# [ENTRIES PROVIDED]
_ _ _ _ _

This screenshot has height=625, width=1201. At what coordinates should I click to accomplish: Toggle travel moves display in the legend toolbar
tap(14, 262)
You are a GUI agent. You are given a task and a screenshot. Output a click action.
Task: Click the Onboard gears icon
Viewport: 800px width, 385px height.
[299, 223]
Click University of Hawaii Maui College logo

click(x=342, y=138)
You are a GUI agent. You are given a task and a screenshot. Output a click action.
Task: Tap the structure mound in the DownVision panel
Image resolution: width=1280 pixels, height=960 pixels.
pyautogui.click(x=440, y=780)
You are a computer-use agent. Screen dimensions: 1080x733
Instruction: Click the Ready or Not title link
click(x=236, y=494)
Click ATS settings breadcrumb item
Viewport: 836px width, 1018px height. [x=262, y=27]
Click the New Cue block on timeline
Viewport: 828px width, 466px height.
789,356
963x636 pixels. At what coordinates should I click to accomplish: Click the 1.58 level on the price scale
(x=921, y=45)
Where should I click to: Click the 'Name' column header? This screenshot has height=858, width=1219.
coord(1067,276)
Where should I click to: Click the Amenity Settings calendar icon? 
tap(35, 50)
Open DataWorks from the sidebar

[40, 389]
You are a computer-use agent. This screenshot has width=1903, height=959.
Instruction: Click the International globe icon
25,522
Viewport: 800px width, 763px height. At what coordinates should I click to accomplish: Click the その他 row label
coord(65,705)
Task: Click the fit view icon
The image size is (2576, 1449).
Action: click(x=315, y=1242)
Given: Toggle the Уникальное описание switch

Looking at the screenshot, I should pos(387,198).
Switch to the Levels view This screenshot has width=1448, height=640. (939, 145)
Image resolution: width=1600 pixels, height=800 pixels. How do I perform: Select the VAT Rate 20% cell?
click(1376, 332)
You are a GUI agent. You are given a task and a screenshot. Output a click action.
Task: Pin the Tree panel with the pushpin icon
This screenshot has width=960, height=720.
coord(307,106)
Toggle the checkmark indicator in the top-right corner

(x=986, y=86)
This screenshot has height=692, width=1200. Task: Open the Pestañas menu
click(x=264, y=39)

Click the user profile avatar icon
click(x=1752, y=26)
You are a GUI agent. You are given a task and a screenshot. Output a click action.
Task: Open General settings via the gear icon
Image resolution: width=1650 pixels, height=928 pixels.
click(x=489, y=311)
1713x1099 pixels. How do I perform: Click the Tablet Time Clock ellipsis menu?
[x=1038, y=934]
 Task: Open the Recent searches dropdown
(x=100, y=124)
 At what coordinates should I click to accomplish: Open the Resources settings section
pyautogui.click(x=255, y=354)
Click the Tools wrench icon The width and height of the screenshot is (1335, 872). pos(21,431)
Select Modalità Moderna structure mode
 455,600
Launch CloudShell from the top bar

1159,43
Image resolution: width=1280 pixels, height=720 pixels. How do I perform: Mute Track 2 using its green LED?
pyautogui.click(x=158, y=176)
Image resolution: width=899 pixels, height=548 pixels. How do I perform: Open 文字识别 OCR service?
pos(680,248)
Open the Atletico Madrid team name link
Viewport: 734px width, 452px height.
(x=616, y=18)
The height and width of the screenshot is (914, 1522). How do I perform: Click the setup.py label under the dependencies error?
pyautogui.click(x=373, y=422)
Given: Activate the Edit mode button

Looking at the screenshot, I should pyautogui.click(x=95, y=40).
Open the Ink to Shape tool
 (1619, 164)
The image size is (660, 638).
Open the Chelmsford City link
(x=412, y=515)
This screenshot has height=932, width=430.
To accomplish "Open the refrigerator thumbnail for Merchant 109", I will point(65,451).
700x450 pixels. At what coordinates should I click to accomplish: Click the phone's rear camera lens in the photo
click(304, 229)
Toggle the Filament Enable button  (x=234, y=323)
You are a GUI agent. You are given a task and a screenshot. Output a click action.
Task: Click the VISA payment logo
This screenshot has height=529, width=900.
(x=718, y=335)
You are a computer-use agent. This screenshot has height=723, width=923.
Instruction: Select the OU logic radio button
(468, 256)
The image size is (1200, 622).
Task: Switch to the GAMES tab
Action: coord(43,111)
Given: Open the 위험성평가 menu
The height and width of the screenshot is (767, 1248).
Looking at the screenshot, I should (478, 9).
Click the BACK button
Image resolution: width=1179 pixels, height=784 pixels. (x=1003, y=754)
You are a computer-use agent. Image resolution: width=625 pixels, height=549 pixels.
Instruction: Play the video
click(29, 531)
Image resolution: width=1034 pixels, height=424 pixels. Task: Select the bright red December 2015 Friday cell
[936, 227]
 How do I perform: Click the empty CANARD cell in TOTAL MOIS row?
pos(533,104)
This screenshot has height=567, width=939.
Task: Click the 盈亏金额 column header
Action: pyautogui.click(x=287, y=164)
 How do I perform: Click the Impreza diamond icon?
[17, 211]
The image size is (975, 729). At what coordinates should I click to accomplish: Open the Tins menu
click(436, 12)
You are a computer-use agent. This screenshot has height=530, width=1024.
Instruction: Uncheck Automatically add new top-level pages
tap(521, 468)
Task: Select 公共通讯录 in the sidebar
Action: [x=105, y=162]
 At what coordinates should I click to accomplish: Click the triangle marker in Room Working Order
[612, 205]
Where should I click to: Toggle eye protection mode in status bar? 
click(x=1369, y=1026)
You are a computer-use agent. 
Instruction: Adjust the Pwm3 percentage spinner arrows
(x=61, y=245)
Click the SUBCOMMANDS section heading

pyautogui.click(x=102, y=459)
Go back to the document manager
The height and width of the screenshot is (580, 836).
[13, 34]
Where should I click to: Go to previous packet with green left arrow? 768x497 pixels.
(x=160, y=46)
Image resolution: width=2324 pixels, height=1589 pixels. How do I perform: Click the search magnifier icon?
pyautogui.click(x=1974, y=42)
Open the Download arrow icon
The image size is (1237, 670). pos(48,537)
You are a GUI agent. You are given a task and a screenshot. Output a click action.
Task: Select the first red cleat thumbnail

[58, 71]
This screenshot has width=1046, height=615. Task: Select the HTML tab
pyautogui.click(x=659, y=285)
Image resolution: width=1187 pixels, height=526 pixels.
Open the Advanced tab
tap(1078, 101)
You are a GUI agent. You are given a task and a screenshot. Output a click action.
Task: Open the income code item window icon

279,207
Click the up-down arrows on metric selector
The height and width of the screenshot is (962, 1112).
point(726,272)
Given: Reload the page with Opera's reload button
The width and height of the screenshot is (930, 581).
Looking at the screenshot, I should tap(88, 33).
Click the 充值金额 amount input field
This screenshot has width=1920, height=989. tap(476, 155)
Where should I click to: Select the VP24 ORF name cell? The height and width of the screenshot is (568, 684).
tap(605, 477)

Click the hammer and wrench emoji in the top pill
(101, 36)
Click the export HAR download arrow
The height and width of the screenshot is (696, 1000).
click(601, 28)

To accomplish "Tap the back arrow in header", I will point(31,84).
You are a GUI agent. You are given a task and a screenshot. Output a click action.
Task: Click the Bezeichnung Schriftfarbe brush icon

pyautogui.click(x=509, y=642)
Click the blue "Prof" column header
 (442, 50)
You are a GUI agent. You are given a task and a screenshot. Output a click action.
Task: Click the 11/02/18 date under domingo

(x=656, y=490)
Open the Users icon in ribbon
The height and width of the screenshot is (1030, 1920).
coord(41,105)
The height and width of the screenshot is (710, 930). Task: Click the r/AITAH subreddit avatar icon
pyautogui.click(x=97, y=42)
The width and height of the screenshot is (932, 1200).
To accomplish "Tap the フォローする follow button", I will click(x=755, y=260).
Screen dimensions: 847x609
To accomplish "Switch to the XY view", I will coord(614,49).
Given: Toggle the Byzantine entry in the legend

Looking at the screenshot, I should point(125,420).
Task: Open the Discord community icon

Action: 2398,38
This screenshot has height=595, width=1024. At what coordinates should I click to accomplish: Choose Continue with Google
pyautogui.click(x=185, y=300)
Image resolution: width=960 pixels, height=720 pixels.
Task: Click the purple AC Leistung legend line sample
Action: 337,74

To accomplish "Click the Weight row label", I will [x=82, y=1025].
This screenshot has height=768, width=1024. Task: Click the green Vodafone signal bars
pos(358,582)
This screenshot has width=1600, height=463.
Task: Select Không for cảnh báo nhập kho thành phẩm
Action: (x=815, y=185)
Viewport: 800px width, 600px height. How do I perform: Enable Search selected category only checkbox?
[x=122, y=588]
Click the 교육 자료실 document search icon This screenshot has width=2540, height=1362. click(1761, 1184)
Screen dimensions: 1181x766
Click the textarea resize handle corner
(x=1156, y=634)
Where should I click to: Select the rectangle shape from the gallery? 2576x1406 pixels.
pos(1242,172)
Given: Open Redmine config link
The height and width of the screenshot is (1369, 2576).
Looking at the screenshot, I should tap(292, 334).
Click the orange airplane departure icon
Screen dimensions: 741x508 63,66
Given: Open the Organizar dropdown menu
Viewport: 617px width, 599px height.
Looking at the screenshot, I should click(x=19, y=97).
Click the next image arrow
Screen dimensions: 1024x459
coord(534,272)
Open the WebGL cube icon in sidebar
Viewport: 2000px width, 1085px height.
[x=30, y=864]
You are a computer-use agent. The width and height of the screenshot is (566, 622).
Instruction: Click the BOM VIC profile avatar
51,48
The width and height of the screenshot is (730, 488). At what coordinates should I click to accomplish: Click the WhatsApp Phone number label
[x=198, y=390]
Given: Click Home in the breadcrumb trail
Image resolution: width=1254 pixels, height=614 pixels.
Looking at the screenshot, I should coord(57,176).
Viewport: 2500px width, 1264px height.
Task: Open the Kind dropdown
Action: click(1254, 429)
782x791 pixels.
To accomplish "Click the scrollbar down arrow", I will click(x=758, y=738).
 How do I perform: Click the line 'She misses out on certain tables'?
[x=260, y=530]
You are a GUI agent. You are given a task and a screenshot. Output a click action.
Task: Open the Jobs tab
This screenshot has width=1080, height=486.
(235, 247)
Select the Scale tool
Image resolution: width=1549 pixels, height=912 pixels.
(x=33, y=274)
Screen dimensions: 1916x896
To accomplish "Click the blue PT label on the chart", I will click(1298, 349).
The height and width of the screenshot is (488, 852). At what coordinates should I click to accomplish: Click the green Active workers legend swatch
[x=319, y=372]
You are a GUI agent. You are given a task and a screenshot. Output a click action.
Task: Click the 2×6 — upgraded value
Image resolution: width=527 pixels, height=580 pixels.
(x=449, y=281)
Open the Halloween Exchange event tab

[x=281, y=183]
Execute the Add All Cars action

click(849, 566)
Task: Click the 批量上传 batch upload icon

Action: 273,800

_ _ _ _ _

# [STATED PROBLEM]
Edit the entries from the line containing "Click the up-down arrows on metric selector" through the line containing "Action: 2398,38". Replace "hammer and wrench emoji" with "tools emoji" and give back only those lines, otherwise unchanged.

# [SOLUTION BELOW]
Click the up-down arrows on metric selector
The height and width of the screenshot is (962, 1112).
point(726,272)
Given: Reload the page with Opera's reload button
The width and height of the screenshot is (930, 581).
Looking at the screenshot, I should tap(88, 33).
Click the 充值金额 amount input field
This screenshot has width=1920, height=989. tap(476, 155)
Where should I click to: Select the VP24 ORF name cell? The height and width of the screenshot is (568, 684).
tap(605, 477)

Click the tools emoji in the top pill
(101, 36)
Click the export HAR download arrow
The height and width of the screenshot is (696, 1000).
click(601, 28)

To accomplish "Tap the back arrow in header", I will point(31,84).
You are a GUI agent. You are given a task and a screenshot. Output a click action.
Task: Click the Bezeichnung Schriftfarbe brush icon

pyautogui.click(x=509, y=642)
Click the blue "Prof" column header
 (442, 50)
You are a GUI agent. You are given a task and a screenshot. Output a click action.
Task: Click the 11/02/18 date under domingo

(x=656, y=490)
Open the Users icon in ribbon
The height and width of the screenshot is (1030, 1920).
coord(41,105)
The height and width of the screenshot is (710, 930). Task: Click the r/AITAH subreddit avatar icon
pyautogui.click(x=97, y=42)
The width and height of the screenshot is (932, 1200).
To accomplish "Tap the フォローする follow button", I will click(x=755, y=260).
Screen dimensions: 847x609
To accomplish "Switch to the XY view", I will coord(614,49).
Given: Toggle the Byzantine entry in the legend

Looking at the screenshot, I should point(125,420).
Task: Open the Discord community icon

Action: 2398,38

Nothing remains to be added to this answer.